Logging Best Practices

Logging is not a new concept and in no way special to Python. Logfiles have existed for decades and there’s little reason to reinvent the wheel in our little world.

Therefore let’s rely on proven tools as much as possible and do only the absolutely necessary inside of Python*.

A simple but powerful approach is to log to unbuffered standard out and let other tools take care of the rest. That can be your terminal window while developing, it can be systemd redirecting your log entries to syslogd, or your cluster manager. It doesn’t matter where or how your application is running, it just works.

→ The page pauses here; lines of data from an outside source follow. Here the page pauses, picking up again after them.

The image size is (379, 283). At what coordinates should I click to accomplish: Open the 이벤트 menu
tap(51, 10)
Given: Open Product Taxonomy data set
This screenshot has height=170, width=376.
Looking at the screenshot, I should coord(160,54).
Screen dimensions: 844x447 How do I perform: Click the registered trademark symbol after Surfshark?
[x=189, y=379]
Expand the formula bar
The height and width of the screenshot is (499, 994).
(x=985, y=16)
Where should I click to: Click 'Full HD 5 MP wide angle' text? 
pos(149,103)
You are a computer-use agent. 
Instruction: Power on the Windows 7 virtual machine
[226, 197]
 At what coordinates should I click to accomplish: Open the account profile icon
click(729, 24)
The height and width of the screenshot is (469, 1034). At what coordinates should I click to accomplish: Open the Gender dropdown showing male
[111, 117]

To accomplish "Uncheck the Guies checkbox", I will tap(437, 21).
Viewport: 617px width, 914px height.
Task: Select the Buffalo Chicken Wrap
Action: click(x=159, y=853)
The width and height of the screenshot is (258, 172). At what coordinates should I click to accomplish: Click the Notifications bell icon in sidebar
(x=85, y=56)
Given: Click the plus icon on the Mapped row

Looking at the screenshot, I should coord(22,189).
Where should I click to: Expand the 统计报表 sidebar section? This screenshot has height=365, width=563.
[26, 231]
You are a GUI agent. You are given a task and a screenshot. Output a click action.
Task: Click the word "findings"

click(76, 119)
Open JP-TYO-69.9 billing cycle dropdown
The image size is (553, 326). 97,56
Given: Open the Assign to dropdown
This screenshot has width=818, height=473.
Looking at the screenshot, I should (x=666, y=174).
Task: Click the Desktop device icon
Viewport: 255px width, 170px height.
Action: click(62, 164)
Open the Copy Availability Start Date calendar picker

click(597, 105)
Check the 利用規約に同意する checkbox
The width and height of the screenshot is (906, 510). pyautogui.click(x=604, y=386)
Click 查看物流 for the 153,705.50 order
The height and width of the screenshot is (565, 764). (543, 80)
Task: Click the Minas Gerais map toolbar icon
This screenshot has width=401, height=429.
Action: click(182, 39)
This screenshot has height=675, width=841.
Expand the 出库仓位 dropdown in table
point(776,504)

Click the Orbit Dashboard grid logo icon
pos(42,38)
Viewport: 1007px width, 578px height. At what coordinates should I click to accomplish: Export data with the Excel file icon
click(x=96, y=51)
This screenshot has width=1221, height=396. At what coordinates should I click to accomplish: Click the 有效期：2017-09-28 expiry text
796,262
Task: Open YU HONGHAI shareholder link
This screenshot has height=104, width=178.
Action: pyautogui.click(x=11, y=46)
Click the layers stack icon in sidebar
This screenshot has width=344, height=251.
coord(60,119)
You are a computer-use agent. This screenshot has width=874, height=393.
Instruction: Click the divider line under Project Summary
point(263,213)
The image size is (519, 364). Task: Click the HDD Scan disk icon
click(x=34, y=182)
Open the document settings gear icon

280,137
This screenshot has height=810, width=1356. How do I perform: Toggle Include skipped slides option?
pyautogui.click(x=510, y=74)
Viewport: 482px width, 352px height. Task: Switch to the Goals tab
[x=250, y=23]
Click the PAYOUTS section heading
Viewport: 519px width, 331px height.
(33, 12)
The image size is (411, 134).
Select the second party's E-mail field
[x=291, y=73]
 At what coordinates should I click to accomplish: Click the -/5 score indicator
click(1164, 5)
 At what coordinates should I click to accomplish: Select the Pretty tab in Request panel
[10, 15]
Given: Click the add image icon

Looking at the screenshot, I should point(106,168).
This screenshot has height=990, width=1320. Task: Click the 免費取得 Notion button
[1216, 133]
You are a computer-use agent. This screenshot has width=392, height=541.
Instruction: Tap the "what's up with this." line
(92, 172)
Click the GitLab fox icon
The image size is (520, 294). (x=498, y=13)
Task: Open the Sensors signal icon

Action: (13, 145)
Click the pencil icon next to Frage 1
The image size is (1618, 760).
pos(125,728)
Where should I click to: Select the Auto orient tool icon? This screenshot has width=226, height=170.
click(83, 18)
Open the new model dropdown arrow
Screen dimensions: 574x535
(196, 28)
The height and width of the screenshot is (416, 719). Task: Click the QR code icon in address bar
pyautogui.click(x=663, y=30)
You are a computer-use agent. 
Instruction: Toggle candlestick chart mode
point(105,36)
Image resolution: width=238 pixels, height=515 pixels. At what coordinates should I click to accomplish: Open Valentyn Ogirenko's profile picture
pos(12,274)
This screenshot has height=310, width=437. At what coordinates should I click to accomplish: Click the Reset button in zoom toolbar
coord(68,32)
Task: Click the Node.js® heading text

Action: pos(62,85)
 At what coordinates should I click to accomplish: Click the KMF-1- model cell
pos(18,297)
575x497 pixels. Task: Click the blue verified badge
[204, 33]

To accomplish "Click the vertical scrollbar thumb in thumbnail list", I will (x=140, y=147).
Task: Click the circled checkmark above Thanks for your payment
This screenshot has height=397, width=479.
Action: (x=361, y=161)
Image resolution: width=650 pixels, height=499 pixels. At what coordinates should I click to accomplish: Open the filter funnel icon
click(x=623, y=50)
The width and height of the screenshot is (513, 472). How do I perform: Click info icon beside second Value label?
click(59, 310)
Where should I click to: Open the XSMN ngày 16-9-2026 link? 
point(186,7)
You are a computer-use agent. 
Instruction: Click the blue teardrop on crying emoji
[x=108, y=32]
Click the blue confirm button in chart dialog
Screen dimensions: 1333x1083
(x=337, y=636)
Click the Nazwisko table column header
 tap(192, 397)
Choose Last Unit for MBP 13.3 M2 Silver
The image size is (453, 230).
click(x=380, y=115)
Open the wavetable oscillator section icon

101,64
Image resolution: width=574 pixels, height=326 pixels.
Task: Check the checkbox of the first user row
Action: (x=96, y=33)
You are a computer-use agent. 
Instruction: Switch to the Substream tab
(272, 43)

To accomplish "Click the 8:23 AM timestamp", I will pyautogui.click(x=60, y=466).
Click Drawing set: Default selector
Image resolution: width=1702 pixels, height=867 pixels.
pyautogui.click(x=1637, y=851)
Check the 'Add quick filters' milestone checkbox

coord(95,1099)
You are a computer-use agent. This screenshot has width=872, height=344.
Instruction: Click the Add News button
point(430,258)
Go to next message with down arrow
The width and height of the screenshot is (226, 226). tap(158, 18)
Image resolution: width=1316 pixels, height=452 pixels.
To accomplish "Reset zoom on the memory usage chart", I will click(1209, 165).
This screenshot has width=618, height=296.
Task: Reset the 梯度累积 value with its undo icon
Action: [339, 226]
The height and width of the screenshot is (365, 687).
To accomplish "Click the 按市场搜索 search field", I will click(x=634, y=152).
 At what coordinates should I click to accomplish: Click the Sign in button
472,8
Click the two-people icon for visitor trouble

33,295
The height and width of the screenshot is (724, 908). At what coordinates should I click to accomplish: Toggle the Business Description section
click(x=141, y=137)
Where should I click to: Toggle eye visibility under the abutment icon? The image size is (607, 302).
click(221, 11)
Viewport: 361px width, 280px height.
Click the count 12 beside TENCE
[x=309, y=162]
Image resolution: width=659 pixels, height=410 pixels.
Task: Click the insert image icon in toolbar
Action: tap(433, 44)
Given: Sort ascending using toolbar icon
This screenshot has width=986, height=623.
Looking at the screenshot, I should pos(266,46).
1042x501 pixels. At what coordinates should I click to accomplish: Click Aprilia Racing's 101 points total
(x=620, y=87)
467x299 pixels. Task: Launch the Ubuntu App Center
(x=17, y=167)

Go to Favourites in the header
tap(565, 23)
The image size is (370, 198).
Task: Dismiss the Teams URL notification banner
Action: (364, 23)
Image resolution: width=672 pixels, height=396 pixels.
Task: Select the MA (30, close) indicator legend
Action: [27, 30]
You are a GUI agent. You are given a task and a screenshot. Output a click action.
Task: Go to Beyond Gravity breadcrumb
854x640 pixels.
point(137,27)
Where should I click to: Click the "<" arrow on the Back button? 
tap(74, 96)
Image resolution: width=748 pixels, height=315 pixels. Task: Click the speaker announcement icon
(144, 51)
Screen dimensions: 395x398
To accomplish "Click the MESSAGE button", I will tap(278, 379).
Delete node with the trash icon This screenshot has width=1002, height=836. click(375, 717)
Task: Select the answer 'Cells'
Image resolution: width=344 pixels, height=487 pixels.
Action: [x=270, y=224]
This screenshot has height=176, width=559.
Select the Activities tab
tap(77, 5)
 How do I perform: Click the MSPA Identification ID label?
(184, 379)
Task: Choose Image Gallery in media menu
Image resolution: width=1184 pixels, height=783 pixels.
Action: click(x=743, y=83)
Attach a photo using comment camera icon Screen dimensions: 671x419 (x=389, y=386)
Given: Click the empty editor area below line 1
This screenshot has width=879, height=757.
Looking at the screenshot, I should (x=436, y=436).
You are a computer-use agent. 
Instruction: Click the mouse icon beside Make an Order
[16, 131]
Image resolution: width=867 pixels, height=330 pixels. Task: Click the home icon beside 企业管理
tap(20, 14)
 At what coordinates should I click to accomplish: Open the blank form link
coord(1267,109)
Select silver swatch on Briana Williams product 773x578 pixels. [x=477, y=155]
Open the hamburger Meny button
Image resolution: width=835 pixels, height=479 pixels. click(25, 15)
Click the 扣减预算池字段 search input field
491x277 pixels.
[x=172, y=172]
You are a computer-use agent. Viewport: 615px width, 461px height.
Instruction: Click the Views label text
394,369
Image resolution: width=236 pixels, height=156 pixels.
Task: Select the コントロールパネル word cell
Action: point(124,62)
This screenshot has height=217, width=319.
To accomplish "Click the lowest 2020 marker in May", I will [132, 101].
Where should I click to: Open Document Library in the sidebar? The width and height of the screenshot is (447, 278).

This is why the popular twelve-factor app methodology suggests just that.

*

This is obviously a privileged UNIX-centric view but even Windows has tools and means for log management although we won’t be able to discuss them here.

Canonical Log Lines

Generally speaking, having as few log entries per request as possible is a good thing. The less noise, the more insights.

structlog’s ability to bind data to loggers incrementally – plus thread-local context storage – can help you to minimize the output to a single log entry.

At Stripe, this concept is called Canonical Log Lines.

Centralized Logging

Nowadays you usually don’t want your logfiles in compressed archives distributed over dozens – if not thousands – of servers or cluster nodes. You want them in a single location. Parsed, indexed, and easy to search.

ELK

The ELK stack (Elasticsearch, Logstash, Kibana) from Elastic is a great way to store, parse, and search your logs.

The way it works is that you have local log shippers like Filebeat that parse your log files and forward the log entries to your Logstash server. Logstash parses the log entries and stores them in Elasticsearch. Finally, you can view and search them in Kibana.

If your log entries consist of a JSON dictionary, this is fairly easy and efficient. All you have to do is to tell Logstash either that your log entries are prepended with a timestamp from TimeStamper or the name of your timestamp field.

Graylog

Graylog goes one step further. It not only supports everything those above do (and then some); you can also directly log JSON entries towards it – optionally even through an AMQP server (like RabbitMQ) for better reliability. Additionally, Graylog’s Extended Log Format (GELF) allows for structured data which makes it an obvious choice to use together with structlog.